__INSTRUCTIONS FOR THE TASK__: Excluding pictures, reproduce word for word the lines from the one containing "Instruction: Click the BoE annotation arrow" through the end of the material below.
+---+
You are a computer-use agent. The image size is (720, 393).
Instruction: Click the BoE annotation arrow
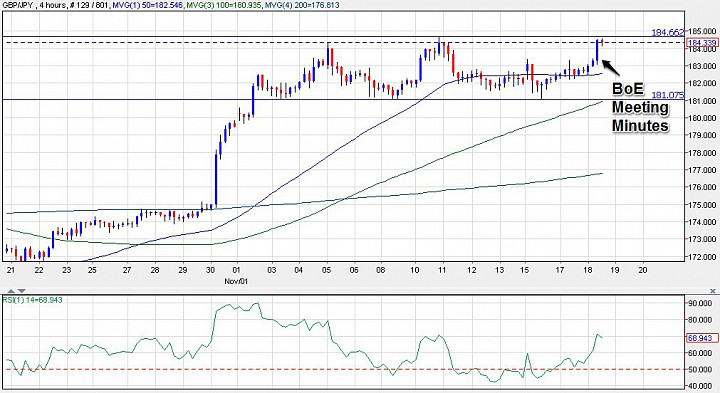[x=610, y=67]
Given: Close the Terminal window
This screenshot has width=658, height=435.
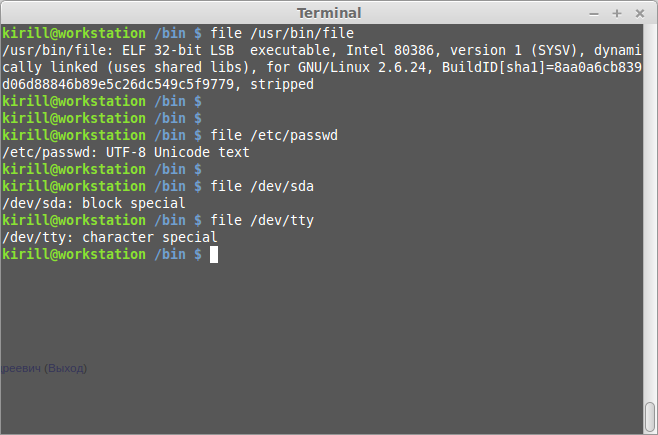Looking at the screenshot, I should (640, 12).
+---+
__SOLUTION FOR THIS PROBLEM__:
Instruction: Click the BoE annotation arrow
[x=610, y=67]
Given: Close the Terminal window
This screenshot has width=658, height=435.
Looking at the screenshot, I should (640, 12).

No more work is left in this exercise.